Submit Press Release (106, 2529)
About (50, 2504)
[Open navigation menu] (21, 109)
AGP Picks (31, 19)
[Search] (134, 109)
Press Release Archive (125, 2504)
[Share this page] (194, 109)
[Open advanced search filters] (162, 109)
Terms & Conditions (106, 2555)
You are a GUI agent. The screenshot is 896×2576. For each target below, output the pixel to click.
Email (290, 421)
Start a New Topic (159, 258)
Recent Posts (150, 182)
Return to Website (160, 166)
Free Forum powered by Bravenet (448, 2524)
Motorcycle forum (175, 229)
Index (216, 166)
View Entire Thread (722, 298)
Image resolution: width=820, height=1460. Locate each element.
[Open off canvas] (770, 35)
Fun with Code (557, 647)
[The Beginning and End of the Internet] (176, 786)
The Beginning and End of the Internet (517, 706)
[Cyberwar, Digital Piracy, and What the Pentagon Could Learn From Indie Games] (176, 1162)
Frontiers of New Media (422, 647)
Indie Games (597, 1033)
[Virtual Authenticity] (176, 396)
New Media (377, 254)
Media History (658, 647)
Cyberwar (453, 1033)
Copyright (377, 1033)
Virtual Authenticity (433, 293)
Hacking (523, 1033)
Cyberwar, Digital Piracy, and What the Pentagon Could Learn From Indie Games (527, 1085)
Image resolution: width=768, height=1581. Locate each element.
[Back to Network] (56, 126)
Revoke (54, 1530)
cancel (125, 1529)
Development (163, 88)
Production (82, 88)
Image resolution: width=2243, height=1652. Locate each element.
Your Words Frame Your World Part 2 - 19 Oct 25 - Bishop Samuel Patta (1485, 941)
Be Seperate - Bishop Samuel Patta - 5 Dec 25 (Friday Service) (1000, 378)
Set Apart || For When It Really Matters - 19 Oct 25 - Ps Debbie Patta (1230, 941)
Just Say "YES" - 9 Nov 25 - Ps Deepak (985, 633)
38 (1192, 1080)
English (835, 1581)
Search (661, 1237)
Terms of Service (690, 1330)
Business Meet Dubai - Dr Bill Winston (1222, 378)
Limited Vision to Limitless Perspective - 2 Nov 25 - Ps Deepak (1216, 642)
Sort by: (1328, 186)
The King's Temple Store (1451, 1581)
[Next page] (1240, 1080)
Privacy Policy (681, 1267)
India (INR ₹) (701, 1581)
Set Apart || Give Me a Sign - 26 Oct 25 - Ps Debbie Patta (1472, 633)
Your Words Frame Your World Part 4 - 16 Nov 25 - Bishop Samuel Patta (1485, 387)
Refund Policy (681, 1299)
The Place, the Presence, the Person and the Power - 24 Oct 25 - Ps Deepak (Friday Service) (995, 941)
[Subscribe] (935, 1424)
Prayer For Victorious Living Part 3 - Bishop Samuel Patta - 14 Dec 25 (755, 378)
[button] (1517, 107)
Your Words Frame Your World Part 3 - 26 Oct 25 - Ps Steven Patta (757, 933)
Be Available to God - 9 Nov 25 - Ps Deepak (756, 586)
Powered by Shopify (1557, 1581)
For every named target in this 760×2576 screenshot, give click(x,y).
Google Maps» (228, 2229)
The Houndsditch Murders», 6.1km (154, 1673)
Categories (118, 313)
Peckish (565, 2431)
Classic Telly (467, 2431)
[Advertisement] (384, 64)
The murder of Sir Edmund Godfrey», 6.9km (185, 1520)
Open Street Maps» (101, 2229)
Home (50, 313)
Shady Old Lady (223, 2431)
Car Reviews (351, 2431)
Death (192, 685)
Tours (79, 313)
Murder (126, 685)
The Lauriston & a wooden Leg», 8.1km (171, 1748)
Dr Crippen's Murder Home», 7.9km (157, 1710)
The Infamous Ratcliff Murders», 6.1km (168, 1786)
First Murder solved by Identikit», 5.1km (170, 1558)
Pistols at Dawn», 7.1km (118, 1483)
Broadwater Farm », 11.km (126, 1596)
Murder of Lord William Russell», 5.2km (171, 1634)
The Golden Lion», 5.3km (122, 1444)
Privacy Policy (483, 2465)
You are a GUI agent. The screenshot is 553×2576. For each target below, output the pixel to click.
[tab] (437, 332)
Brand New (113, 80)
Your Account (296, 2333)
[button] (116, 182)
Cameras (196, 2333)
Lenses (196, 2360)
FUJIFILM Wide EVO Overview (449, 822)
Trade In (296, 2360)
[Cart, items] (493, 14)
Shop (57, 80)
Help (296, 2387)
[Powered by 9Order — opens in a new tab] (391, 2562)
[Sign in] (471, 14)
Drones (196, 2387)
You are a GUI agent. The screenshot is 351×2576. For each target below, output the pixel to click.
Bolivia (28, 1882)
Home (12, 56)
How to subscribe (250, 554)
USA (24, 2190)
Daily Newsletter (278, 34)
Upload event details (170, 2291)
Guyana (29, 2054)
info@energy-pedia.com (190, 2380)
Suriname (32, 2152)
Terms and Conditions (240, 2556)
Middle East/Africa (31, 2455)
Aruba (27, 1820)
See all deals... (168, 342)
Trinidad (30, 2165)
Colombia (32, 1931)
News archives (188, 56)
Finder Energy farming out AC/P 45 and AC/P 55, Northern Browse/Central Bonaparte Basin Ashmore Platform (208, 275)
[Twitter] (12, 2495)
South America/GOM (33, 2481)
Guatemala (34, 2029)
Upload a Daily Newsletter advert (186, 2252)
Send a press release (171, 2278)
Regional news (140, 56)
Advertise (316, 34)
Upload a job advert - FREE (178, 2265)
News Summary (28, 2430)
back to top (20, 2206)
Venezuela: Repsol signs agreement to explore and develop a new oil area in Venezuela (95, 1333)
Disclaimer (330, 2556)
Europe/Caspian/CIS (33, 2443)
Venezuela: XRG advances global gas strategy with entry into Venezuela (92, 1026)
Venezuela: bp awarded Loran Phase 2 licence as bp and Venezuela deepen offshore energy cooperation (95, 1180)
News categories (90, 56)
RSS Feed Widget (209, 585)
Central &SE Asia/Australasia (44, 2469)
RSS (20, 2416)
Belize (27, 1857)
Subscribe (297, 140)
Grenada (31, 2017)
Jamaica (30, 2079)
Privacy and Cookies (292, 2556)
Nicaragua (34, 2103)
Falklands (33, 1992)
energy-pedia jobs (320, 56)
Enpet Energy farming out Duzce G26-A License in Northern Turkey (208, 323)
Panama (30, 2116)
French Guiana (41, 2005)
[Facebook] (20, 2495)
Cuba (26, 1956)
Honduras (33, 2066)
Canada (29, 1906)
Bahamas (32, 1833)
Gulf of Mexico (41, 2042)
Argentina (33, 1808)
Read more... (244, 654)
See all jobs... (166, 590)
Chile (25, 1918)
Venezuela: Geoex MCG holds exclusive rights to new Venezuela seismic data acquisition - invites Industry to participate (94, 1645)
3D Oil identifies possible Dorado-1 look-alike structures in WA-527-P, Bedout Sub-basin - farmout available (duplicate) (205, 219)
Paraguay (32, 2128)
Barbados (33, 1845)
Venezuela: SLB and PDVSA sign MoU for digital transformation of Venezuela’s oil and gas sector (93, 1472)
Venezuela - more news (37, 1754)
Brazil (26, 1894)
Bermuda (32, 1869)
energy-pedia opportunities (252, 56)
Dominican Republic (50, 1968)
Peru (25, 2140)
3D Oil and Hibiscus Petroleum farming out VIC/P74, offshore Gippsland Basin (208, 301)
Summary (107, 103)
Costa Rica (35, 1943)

- [Your task]: The required reply is the count of lines in the entries above where the string "Frame" appears, and nothing more.

- [Answer space]: 3